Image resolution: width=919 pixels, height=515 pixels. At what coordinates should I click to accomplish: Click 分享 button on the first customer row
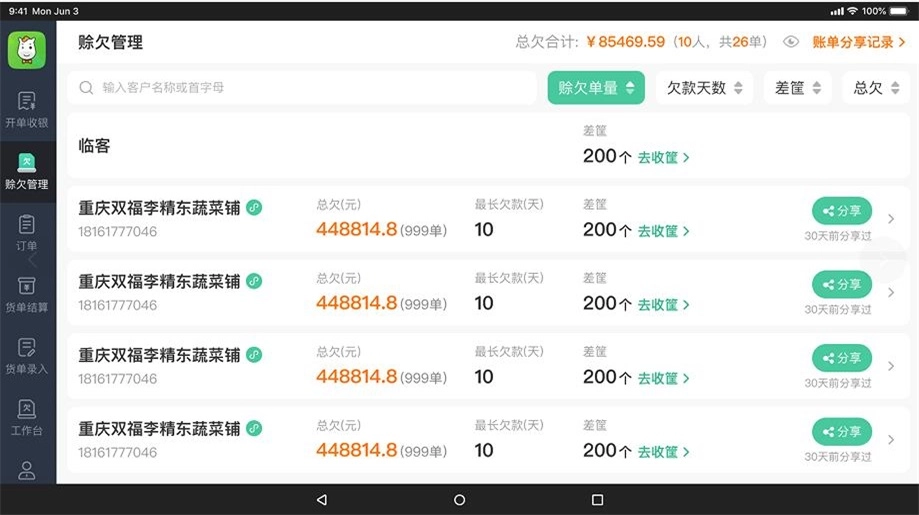[x=841, y=211]
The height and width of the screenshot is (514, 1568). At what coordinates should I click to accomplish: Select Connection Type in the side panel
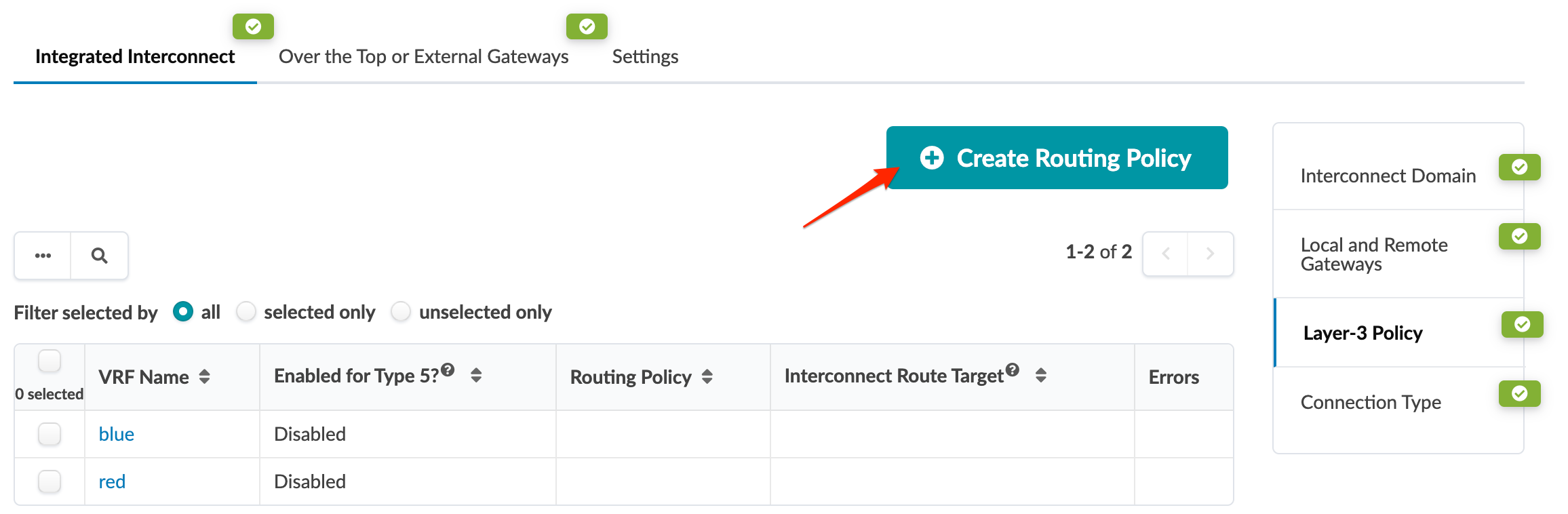click(1370, 402)
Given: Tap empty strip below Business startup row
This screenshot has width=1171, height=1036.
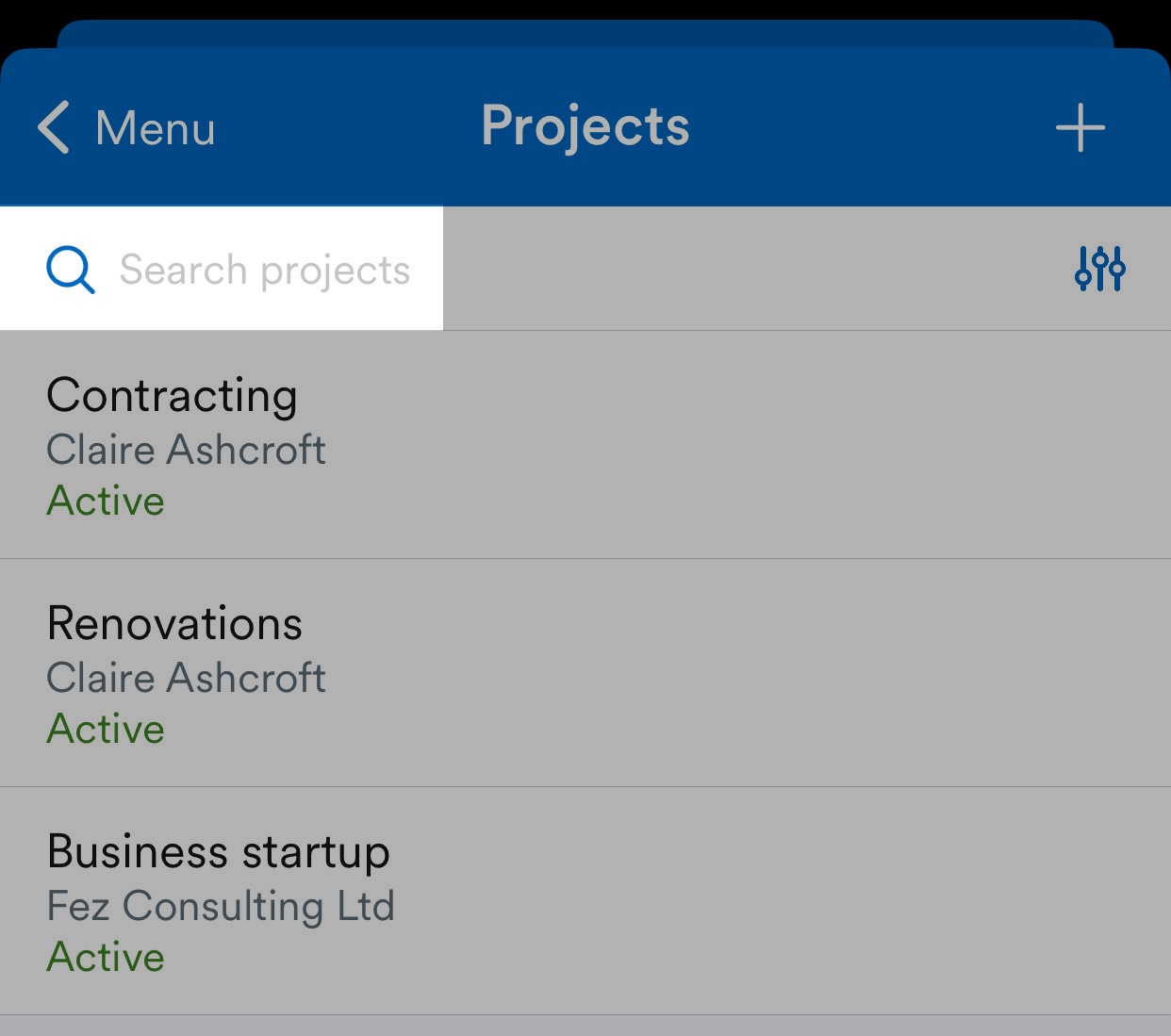Looking at the screenshot, I should pyautogui.click(x=586, y=1026).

┄┄┄┄┄┄┄┄┄┄┄┄┄┄┄┄┄┄┄┄

### Exercise directions
Print the material in full and exactly, minus the pictures.

### Result for this task
Image resolution: width=919 pixels, height=515 pixels. At what coordinates should I click to accomplish: Click 分享 button on the first customer row
[x=841, y=211]
The height and width of the screenshot is (514, 1568). At what coordinates should I click to accomplish: Select Connection Type in the side panel
click(1370, 402)
Given: Tap empty strip below Business startup row
This screenshot has width=1171, height=1036.
Looking at the screenshot, I should pyautogui.click(x=586, y=1026).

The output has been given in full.